Felipe e Petkovic não escondem que tornarem-se ídolos da exigente torcida tricolor é uma de suas metas a serem atingidas no Fluminense. Os atletas alcançaram esse status em, praticamente, todas as equipes que jogaram.
No Brasil, Pet foi ídolo das torcidas do Vitória, do Flamengo e do Vasco. Só não foi bem nas experiências internacionais que teve na Espanha (Real Madrid) e na Arábia (Al-Ittihad). Felipe também marcou em suas passagens por Flamengo e Vasco, mas deixou a desejar quando esteve no Palmeiras.
ÍDOLOS
Telê Santana: O mineiro Telê se destacou na década de 1950 e marcou a torcida tricolor pela sua raça, habilidade e velocidade como ponta-direita. Jogou pelo Fluminense de 1951 a 1962 e foi apelidado "Fio de Esperança" pela sua persistência e luta em campo. Conquistou os Estaduais de 1951 e 1959 e os Torneios Rio-São Paulo de 1957 e 1960.

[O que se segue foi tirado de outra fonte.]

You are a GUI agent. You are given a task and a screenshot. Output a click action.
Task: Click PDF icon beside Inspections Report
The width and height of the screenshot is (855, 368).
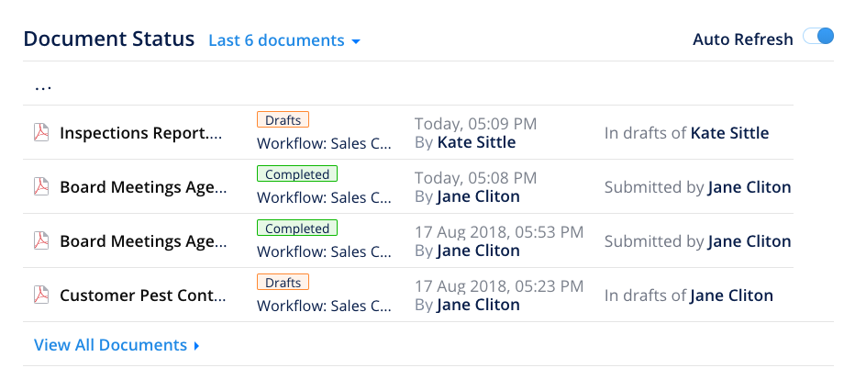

Carlos Alberto Torres: Líder dentro e fora de campo, o lateral-direito foi um verdadeiro ídolo do Fluminense nas décadas de 1960 e 1970. Era um jogador que ocupava toda a faixa direita do campo, sem dar menos atenção ao ataque ou à defesa. Esteve no time apelidado de "máquina tricolor" que conquistou o bi estadual de 1975/76.
Assis: O Fluminense da década de 1980 teve alguns nomes de peso para a torcida, mas um deles marcou pelos gols decisivos em finais. Assis venceu o goleiro Raul na final do Estadual de 1983 e Fillol na decisão de 1984, ambas contra o rival Flamengo. Não por menos, é até hoje conhecido como o "Carrasco".
Renato Gaúcho: A década de 1990 foi turbulenta pelos sucessivos rebaixamentos que levaram o Flu à Terceira Divisão do Brasileiro. Antes disso, a equipe já estava há nove anos sem conquistar um título até que Renato Gaúcho, de barriga, fez o gol da conquista do Estadual de 1995. Por isso, tornou-se ídolo de uma carente torcida.